Out of Distribution Detection, Generalization, and Robustness Triangle with Maximum Probability Theorem
This work addresses OOD detection and model robustness for computer vision applications, representing an incremental improvement through a novel regularization approach.
The paper tackled out-of-distribution detection in computer vision by applying the Maximum Probability Theorem as a regularization scheme during CNN training, resulting in improved generalization, robustness, and OOD performance across CIFAR10, CIFAR100, and MNIST datasets, as demonstrated on 1080 trained models.

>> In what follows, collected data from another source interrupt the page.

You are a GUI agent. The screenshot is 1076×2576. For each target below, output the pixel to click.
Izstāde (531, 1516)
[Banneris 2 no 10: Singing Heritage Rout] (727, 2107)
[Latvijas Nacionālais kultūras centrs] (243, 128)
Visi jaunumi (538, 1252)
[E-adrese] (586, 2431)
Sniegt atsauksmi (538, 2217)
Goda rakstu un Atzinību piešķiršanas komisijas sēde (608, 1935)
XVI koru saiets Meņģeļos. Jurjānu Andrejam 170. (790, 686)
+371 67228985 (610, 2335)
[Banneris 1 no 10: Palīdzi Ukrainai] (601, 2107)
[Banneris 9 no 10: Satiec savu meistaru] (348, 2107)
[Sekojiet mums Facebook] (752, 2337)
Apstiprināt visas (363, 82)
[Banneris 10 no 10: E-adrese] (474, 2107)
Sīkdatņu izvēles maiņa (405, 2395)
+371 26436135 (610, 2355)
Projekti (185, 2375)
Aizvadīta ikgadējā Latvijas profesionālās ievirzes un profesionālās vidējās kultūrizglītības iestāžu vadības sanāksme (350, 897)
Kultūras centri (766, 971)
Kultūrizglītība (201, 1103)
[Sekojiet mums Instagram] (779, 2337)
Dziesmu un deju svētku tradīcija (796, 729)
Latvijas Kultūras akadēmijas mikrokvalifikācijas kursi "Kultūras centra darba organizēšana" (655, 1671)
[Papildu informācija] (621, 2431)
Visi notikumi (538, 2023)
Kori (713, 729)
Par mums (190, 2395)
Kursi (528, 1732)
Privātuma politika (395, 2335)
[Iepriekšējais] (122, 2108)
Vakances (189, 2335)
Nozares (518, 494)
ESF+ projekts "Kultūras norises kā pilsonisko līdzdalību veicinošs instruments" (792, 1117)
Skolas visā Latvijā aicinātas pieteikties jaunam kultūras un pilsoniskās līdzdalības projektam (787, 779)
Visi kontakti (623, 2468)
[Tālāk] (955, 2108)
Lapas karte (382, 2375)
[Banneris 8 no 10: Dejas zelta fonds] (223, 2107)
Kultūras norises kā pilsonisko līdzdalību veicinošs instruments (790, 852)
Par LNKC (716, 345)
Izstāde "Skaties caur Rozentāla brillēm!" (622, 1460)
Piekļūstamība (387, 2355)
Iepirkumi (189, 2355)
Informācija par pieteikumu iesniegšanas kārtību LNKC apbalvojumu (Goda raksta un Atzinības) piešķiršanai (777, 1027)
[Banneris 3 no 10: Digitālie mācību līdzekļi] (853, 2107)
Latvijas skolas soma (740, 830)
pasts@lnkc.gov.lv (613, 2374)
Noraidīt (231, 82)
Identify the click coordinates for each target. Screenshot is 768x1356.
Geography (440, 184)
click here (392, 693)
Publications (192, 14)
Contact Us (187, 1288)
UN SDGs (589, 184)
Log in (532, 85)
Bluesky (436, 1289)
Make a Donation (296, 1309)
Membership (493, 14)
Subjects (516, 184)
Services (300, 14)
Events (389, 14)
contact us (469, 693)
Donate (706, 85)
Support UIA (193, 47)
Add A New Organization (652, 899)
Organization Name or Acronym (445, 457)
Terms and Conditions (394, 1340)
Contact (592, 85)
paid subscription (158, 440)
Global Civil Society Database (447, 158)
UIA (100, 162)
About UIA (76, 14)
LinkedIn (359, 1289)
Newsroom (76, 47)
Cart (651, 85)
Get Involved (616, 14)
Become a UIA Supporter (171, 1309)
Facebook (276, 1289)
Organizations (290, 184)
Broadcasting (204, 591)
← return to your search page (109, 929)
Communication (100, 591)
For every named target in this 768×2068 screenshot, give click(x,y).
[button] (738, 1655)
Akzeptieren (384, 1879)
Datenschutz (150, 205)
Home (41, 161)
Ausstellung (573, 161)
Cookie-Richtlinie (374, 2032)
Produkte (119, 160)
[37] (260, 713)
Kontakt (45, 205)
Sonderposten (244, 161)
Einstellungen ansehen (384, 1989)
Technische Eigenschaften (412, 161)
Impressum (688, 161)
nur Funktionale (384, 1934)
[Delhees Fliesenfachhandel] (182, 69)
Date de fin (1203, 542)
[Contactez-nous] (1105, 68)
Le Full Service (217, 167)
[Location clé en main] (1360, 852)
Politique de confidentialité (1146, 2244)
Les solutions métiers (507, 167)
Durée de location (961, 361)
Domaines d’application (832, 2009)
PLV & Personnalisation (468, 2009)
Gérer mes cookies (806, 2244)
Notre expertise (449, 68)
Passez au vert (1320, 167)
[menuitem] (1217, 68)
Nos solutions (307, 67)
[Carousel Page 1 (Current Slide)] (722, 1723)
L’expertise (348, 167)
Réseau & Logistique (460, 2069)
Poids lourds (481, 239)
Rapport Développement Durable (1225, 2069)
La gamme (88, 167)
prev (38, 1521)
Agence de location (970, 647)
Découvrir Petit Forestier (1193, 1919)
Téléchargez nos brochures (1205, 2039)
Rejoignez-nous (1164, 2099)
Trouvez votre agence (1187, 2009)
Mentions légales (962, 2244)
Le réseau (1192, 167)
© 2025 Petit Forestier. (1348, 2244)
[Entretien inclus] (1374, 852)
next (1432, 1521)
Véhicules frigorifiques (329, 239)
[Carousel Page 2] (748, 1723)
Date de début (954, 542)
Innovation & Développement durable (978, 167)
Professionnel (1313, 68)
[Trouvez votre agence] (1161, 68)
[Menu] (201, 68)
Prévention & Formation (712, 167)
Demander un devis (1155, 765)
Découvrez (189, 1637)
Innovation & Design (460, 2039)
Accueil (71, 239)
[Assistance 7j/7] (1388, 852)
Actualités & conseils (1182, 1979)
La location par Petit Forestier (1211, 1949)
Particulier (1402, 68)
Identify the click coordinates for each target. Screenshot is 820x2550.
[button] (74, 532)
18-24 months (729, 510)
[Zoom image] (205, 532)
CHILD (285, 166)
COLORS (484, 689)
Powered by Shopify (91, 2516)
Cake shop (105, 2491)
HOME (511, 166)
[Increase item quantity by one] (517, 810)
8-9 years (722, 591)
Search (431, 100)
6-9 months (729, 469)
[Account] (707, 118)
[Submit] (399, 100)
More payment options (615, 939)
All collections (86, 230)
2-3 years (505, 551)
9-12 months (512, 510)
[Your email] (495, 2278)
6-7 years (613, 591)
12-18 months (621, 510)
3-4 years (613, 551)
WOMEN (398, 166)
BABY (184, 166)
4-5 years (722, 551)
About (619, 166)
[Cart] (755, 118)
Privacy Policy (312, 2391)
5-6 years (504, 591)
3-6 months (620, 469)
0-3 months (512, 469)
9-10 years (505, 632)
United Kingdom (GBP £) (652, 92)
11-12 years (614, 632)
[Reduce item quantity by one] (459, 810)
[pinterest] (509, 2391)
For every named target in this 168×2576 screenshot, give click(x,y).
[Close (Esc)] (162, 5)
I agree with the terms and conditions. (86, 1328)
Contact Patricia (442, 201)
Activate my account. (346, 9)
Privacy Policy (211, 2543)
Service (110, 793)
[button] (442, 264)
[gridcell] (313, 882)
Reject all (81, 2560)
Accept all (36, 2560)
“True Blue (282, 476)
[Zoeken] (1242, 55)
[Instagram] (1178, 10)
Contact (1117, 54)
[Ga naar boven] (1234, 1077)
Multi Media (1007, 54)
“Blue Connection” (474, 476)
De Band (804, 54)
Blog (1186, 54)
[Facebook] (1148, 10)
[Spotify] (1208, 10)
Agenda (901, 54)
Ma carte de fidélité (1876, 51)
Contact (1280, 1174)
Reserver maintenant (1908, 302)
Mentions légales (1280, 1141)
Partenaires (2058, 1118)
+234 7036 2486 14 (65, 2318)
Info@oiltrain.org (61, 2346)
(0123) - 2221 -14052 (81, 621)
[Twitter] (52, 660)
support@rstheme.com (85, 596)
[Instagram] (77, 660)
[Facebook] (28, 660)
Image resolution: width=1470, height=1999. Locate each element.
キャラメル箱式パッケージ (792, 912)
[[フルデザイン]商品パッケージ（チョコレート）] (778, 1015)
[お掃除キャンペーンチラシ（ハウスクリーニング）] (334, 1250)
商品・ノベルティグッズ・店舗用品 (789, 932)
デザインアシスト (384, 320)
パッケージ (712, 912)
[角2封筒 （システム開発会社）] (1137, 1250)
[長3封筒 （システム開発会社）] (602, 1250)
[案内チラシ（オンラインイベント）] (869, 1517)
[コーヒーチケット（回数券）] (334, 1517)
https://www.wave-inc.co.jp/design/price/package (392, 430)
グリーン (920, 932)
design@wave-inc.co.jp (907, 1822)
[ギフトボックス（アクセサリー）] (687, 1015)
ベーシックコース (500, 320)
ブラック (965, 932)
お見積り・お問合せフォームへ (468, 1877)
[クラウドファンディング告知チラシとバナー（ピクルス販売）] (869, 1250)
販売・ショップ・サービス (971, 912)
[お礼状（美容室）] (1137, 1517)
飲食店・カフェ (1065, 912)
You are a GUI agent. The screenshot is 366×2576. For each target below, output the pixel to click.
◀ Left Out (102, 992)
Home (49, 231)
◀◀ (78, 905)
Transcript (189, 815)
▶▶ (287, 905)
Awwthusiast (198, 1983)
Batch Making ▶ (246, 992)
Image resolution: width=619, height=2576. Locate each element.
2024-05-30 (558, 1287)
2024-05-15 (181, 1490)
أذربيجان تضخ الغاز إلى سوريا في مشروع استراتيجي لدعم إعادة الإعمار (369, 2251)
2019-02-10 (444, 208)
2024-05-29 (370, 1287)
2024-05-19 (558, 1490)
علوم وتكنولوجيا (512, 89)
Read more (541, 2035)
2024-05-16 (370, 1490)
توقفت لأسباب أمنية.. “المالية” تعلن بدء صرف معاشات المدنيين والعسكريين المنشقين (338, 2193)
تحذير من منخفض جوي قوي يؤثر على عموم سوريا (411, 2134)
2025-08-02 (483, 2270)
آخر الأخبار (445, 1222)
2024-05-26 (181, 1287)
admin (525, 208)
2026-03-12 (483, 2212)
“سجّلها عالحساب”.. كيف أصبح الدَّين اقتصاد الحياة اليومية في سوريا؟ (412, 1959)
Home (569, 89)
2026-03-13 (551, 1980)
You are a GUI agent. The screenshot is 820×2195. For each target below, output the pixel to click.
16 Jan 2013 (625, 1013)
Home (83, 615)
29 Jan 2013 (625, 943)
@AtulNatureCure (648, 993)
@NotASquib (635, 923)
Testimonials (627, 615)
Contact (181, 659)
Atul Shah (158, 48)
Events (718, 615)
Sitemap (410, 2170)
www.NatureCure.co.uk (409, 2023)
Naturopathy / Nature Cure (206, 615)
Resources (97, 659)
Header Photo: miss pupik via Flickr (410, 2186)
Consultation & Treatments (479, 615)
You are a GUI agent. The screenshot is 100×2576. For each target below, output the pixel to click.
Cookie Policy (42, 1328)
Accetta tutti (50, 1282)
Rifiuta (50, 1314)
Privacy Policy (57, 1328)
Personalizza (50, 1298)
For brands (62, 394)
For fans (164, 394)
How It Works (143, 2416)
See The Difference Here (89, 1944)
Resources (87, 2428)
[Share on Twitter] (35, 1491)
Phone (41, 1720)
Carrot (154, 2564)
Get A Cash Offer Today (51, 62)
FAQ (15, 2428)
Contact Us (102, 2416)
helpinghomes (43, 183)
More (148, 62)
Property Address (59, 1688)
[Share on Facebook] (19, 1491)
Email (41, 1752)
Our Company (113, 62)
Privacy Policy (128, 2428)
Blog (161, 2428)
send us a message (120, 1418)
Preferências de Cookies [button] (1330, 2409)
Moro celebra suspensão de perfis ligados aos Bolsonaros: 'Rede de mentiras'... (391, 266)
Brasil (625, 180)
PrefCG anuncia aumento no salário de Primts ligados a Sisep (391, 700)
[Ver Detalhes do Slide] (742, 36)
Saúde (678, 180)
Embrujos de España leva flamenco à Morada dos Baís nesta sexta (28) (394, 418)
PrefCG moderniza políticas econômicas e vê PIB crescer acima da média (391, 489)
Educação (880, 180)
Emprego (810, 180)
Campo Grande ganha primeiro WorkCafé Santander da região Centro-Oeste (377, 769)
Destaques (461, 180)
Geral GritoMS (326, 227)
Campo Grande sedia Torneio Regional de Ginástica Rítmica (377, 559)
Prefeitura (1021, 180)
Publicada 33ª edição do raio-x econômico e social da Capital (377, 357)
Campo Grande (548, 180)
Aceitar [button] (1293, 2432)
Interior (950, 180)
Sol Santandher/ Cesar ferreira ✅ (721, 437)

Maximum Probability Framework, powered by Maximum Probability Theorem, is a recent theoretical development in artificial intelligence, aiming to formally define probabilistic models, guiding development of objective functions, and regularization of probabilistic models. MPT uses the probability distribution that the models assume on random variables to provide an upper bound on the probability of the model. We apply MPT to challenging out-of-distribution (OOD) detection problems in computer vision by incorporating MPT as a regularization scheme in the training of CNNs and their energy-based variants. We demonstrate the effectiveness of the proposed method on 1080 trained models, with varying hyperparameters, and conclude that the MPT-based regularization strategy stabilizes and improves the generalization and robustness of base models in addition to enhanced OOD performance on CIFAR10, CIFAR100, and MNIST datasets.